Task objective => As the lines appear below, please set them down exactly, starting at the first and finishing with the one containing "Devoluções (320, 1292)".

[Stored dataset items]

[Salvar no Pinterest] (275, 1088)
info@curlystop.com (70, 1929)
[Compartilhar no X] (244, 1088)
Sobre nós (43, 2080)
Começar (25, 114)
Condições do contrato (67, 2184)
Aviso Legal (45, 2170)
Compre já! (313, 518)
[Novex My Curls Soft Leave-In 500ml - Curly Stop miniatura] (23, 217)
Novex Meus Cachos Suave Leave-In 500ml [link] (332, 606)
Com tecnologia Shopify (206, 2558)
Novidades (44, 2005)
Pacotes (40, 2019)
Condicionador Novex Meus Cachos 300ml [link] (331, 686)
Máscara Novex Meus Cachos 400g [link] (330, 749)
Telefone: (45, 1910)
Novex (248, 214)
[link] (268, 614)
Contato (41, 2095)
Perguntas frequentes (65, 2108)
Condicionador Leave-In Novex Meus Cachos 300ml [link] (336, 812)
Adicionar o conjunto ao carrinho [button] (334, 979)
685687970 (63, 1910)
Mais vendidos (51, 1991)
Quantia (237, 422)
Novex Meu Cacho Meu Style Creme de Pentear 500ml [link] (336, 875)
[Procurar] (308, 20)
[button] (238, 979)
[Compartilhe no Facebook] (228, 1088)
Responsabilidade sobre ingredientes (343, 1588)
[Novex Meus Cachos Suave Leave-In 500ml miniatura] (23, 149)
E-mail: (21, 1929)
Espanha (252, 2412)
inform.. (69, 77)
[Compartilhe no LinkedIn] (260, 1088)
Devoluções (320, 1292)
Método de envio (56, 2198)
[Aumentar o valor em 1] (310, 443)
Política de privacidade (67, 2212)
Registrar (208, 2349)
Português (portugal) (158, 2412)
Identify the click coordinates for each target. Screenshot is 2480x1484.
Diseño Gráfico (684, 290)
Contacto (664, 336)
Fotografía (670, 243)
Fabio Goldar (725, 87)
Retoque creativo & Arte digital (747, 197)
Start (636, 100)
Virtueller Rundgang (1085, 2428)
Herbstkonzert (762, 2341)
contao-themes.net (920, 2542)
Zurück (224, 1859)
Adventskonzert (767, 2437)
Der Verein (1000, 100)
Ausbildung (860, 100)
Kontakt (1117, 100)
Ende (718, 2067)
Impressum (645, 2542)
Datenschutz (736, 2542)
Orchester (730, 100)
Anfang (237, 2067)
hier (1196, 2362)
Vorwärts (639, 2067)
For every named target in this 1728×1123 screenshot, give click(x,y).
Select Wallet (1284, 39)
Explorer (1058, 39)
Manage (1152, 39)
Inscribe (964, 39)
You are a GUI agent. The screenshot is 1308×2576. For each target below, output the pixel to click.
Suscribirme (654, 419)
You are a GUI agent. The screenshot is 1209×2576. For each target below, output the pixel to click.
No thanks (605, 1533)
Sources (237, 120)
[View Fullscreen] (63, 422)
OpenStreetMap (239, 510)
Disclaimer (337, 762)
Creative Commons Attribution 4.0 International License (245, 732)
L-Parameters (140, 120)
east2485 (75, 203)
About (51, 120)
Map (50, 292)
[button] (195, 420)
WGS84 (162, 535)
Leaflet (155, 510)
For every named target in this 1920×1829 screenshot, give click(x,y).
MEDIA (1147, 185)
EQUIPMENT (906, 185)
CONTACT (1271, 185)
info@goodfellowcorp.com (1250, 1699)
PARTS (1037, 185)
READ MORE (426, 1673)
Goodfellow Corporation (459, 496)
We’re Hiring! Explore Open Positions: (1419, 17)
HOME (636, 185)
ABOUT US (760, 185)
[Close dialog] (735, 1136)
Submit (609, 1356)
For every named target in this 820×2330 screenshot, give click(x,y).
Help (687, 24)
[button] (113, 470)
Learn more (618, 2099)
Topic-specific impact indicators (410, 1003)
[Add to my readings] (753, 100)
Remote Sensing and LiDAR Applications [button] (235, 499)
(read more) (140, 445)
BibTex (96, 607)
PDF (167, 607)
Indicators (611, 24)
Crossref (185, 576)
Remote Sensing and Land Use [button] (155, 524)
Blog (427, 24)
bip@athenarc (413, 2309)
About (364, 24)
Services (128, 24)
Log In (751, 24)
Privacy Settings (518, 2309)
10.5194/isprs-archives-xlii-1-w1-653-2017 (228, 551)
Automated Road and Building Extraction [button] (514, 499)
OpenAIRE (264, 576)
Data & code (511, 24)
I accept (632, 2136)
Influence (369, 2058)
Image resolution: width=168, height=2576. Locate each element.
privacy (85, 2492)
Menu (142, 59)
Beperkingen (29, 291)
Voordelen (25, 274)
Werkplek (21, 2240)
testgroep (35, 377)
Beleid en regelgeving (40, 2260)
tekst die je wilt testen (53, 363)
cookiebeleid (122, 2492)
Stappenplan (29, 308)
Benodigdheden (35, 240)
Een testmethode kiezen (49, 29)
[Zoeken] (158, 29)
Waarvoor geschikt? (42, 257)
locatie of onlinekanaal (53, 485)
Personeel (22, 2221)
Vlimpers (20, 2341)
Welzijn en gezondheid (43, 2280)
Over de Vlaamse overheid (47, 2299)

Task output =>
[Salvar no Pinterest] (275, 1088)
info@curlystop.com (70, 1929)
[Compartilhar no X] (244, 1088)
Sobre nós (43, 2080)
Começar (25, 114)
Condições do contrato (67, 2184)
Aviso Legal (45, 2170)
Compre já! (313, 518)
[Novex My Curls Soft Leave-In 500ml - Curly Stop miniatura] (23, 217)
Novex Meus Cachos Suave Leave-In 500ml [link] (332, 606)
Com tecnologia Shopify (206, 2558)
Novidades (44, 2005)
Pacotes (40, 2019)
Condicionador Novex Meus Cachos 300ml [link] (331, 686)
Máscara Novex Meus Cachos 400g [link] (330, 749)
Telefone: (45, 1910)
Novex (248, 214)
[link] (268, 614)
Contato (41, 2095)
Perguntas frequentes (65, 2108)
Condicionador Leave-In Novex Meus Cachos 300ml [link] (336, 812)
Adicionar o conjunto ao carrinho [button] (334, 979)
685687970 (63, 1910)
Mais vendidos (51, 1991)
Quantia (237, 422)
Novex Meu Cacho Meu Style Creme de Pentear 500ml [link] (336, 875)
[Procurar] (308, 20)
[button] (238, 979)
[Compartilhe no Facebook] (228, 1088)
Responsabilidade sobre ingredientes (343, 1588)
[Novex Meus Cachos Suave Leave-In 500ml miniatura] (23, 149)
E-mail: (21, 1929)
Espanha (252, 2412)
inform.. (69, 77)
[Compartilhe no LinkedIn] (260, 1088)
Devoluções (320, 1292)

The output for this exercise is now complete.